▶ **Passage to read**

<<<<

"If they are teaching in a medical school, they are a government actor," Smith said. "Restricting their behavior and their presentation under the Ethical and Religious Directives is problematic."
The university is researching the legal issues raised in the Americans United letter, said medical school spokesman Robert Cullick.
Seton runs the publicly owned University Medical Center Brackenridge in Austin, the oldest public hospital in Texas. With the creation of the new medical school, Seton will run and own the $295 million replacement teaching hospital, which is scheduled to open in 2017. It will be the main training facility for the university's new Dell Medical School.
UT Southwestern, the university's medical school in Dallas, and the UT Medical Branch at Galveston already send students to train at the hospital in Austin.
Medical students are not employees, so do not sign contracts. But the employment contracts for faculty and residents do not allow them to engage in abortions, in vitro fertilization or promote or condone contraception, for example.
"Married couples and the medical staff who counsel them" are to receive "instruction both about the Church's teaching on responsible parenthood and in methods of natural family planning," the Catholic directives say.

>>>>

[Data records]

<<<<

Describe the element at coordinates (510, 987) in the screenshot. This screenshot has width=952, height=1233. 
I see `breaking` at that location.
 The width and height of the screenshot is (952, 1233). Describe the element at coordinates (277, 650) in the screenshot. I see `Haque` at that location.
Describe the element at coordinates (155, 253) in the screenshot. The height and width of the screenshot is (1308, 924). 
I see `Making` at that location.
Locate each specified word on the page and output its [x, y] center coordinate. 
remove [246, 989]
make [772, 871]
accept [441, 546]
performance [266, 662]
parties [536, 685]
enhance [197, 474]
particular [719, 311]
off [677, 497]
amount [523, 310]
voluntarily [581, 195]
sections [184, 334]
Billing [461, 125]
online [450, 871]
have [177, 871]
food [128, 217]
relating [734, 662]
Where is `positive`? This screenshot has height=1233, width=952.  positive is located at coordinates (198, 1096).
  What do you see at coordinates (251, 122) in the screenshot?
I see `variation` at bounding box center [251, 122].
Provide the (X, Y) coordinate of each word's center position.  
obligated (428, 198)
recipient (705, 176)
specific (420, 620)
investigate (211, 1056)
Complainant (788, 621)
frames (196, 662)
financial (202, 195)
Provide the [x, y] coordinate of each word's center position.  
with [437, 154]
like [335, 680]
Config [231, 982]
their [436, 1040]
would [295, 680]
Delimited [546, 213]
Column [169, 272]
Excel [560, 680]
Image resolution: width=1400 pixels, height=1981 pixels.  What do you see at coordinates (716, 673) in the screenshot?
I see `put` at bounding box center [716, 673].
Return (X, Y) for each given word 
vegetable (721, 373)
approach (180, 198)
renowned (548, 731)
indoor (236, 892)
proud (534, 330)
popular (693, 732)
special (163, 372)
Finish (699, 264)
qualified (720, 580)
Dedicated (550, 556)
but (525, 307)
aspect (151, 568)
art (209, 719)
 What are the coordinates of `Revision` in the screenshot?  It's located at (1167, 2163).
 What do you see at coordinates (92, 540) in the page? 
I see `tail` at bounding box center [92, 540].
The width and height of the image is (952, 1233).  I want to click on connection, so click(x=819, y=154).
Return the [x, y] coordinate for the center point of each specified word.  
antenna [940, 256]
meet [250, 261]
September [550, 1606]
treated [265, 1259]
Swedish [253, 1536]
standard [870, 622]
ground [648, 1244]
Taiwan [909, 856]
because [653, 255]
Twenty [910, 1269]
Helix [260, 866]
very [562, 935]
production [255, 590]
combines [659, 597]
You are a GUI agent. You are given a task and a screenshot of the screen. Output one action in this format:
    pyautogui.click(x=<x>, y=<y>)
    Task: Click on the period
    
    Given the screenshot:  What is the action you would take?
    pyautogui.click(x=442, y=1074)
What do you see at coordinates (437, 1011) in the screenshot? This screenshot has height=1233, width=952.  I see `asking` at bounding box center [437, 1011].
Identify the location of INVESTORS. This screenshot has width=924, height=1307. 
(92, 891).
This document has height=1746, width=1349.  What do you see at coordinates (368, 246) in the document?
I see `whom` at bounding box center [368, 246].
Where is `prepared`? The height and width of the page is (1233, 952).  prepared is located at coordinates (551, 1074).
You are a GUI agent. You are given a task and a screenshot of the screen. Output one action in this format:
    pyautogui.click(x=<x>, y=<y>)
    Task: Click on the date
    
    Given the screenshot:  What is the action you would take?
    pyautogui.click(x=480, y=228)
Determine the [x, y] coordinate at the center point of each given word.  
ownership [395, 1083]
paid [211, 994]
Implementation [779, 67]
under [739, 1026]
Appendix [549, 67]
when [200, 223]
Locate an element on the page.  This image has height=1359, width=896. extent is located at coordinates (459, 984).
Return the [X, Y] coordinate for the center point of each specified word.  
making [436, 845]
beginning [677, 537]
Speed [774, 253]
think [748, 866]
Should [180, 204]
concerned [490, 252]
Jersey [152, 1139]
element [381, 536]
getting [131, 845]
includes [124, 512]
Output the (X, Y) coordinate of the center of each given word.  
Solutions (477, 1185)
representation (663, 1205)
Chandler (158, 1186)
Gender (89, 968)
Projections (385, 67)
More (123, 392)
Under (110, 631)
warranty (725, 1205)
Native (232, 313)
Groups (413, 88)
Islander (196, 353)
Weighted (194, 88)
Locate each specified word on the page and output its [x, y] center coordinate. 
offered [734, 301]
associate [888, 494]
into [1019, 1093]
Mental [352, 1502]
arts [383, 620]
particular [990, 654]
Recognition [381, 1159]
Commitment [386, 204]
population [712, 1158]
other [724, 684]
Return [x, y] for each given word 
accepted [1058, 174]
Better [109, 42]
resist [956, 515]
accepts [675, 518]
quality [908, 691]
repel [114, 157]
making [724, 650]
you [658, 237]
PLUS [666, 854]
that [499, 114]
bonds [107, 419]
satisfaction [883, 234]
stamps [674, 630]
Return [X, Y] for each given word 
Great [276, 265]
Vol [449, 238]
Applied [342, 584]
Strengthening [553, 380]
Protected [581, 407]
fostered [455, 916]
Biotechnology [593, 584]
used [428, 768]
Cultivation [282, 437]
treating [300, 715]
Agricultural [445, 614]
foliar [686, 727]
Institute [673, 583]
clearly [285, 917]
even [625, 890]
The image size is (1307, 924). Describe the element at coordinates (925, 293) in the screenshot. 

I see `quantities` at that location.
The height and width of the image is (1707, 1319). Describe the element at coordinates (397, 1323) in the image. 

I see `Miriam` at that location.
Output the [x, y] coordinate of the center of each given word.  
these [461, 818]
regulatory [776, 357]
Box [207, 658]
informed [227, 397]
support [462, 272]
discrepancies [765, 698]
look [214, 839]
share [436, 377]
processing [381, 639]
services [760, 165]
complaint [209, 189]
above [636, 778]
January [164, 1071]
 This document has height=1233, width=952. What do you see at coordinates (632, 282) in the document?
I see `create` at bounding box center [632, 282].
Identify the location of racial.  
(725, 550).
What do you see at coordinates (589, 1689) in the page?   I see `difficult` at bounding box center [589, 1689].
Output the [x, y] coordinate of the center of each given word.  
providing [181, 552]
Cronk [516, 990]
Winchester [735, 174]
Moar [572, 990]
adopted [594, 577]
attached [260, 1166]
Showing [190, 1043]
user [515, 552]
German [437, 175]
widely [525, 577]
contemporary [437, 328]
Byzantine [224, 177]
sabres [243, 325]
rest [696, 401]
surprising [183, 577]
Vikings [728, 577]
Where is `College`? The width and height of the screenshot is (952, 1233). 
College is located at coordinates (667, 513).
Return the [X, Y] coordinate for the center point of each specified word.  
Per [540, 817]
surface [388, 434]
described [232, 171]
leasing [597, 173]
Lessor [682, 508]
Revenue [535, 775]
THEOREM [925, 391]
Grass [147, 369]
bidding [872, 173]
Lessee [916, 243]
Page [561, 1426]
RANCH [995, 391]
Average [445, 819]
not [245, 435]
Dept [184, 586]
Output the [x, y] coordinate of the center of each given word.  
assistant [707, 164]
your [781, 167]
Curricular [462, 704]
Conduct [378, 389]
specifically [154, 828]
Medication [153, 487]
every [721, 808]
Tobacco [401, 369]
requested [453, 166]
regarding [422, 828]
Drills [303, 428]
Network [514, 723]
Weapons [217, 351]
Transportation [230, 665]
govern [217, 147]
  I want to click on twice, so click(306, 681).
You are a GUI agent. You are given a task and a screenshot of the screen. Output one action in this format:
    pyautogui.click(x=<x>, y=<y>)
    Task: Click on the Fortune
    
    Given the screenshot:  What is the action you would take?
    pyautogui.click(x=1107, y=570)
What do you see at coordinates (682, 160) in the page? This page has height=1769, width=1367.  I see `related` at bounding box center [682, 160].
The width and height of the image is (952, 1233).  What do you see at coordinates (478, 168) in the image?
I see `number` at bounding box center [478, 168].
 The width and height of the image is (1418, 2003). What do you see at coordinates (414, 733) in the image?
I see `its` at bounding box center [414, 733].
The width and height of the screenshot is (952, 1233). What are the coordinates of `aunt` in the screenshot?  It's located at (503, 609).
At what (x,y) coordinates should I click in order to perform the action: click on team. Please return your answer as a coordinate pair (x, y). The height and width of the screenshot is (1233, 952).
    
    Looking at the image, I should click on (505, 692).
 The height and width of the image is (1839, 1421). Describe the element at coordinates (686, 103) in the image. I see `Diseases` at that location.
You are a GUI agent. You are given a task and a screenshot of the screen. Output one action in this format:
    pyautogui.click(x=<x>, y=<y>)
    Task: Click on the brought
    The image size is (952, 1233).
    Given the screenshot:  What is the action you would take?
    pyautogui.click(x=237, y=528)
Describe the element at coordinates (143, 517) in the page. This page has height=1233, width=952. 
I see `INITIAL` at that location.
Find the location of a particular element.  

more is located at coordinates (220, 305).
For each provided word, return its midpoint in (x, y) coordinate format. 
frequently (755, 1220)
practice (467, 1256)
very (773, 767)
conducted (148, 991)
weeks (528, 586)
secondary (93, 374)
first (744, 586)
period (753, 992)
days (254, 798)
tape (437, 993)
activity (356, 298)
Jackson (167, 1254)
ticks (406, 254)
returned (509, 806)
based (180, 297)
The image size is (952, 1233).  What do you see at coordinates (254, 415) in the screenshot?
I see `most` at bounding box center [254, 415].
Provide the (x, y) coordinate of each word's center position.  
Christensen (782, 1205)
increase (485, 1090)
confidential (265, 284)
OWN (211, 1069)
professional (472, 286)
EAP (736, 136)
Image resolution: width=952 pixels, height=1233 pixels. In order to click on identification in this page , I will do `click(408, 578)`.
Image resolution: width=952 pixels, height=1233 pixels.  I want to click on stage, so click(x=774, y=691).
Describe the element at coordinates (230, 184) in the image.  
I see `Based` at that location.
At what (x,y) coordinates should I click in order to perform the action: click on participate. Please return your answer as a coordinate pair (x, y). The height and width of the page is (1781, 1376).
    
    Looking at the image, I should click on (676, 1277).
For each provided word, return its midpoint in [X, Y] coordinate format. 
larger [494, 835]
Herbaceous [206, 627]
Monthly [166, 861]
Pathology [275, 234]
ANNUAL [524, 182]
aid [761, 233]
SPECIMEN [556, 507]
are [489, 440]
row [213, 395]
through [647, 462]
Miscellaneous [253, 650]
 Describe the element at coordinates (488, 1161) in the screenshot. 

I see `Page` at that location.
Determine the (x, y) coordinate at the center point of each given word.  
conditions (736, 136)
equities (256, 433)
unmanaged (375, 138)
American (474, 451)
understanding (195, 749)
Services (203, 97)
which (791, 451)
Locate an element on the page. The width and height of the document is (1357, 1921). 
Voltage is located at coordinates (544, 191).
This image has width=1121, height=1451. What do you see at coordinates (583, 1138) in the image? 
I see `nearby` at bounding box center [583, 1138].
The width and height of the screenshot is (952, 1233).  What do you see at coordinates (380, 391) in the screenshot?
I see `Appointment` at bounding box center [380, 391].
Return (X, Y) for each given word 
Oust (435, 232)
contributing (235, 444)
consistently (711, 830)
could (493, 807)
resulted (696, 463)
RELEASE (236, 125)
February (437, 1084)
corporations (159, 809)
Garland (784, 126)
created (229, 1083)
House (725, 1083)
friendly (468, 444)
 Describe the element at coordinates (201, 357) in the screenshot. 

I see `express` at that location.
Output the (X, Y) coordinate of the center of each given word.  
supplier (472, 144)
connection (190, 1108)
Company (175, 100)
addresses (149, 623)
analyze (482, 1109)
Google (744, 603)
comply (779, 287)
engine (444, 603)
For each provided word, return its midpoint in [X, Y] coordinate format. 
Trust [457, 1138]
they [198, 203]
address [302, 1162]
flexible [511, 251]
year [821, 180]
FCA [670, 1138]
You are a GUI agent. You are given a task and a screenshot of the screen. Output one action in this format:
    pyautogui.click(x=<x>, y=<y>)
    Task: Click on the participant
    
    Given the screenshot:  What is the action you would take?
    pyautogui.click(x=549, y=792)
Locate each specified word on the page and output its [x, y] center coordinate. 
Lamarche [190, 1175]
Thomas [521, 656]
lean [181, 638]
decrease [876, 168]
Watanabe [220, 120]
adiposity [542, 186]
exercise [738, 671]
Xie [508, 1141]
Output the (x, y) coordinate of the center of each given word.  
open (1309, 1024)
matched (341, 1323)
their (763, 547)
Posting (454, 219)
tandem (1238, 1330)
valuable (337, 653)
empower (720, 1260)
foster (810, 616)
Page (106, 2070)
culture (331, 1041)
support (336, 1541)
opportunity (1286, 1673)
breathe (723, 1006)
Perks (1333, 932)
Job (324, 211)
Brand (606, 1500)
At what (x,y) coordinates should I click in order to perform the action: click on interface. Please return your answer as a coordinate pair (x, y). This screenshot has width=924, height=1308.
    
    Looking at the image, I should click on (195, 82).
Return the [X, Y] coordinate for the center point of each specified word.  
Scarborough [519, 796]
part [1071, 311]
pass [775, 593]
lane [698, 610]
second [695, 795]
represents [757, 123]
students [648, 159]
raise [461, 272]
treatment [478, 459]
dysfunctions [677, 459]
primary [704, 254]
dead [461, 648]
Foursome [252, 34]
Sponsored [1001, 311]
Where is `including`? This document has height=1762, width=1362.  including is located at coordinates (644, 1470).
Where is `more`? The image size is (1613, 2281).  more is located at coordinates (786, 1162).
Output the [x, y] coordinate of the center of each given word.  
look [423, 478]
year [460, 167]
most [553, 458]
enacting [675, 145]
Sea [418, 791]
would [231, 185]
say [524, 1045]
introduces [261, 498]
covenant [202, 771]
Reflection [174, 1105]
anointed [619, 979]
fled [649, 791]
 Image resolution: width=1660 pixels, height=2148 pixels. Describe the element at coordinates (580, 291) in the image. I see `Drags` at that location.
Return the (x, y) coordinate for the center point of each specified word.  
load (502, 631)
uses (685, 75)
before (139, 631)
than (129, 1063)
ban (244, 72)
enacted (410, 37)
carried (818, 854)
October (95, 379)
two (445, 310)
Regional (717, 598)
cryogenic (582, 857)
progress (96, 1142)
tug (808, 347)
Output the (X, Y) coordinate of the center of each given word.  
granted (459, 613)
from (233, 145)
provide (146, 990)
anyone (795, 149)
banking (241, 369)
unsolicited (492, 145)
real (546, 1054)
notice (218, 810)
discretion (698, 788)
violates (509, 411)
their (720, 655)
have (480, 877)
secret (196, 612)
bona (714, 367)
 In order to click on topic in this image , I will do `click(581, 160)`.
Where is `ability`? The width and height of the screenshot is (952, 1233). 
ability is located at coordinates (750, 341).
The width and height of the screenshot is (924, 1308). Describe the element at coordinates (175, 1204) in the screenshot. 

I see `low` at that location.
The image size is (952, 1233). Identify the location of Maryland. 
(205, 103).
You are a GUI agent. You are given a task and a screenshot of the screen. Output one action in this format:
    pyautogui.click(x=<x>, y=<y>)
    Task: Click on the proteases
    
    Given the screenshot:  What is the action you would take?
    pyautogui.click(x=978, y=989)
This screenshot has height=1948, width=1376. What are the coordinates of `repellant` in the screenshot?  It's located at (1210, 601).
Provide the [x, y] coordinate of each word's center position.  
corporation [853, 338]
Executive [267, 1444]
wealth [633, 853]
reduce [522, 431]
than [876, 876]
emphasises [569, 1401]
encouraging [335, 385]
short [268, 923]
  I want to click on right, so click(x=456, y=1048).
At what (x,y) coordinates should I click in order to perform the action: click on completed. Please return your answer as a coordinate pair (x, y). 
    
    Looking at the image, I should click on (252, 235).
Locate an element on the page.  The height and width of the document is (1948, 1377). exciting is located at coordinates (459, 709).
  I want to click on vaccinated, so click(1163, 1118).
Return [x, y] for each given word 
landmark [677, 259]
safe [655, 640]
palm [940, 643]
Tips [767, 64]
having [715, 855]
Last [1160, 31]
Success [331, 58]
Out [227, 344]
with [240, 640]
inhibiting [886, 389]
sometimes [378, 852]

>>>>

▶ **Work request 1**
Using the passage on Seton and the Austin medical school, decide whether each statement agrees with it. Answer yes or no for each, and quote the deciding words.
(a) Medical students sign employment contracts.
(b) The replacement teaching hospital is scheduled to open in 2017.
(c) University Medical Center Brackenridge is the oldest public hospital in Texas.
▶ **Work request 2**
Name every activity that the passage on Seton and the Austin medical school says the faculty and resident employment contracts do not allow.
▶ **Work request 3**
Continue the article on Seton and the new Austin medical school, starting after its last sentence.
None of this draws on the data records.

▶ **Answer box 1**
(a) No: "Medical students are not employees, so do not sign contracts."
(b) Yes: "which is scheduled to open in 2017."
(c) Yes: "the oldest public hospital in Texas."

▶ **Answer box 2**
- Engaging in abortions
- In vitro fertilization
- Promoting or condoning contraception

▶ **Answer box 3**
There are ways to work around the strictures, however.
Faculty members and residents work off the Seton clock, for another employer, to do procedures at other facilities that are not permitted by the church, said Greg Hartman, Seton's president of external affairs.
University and Seton officials expect those relationships to continue.
Discussions of the forbidden procedures are allowed in Seton facilities.
"By the ethics of medicine, all the options need to be given" to the patient, said John Gianopoulous, Seton vice president for women's health and president and CEO of perinatal programs and services. And if Seton employees are not working in Seton facilities, "they can do what their conscience dictates," he said.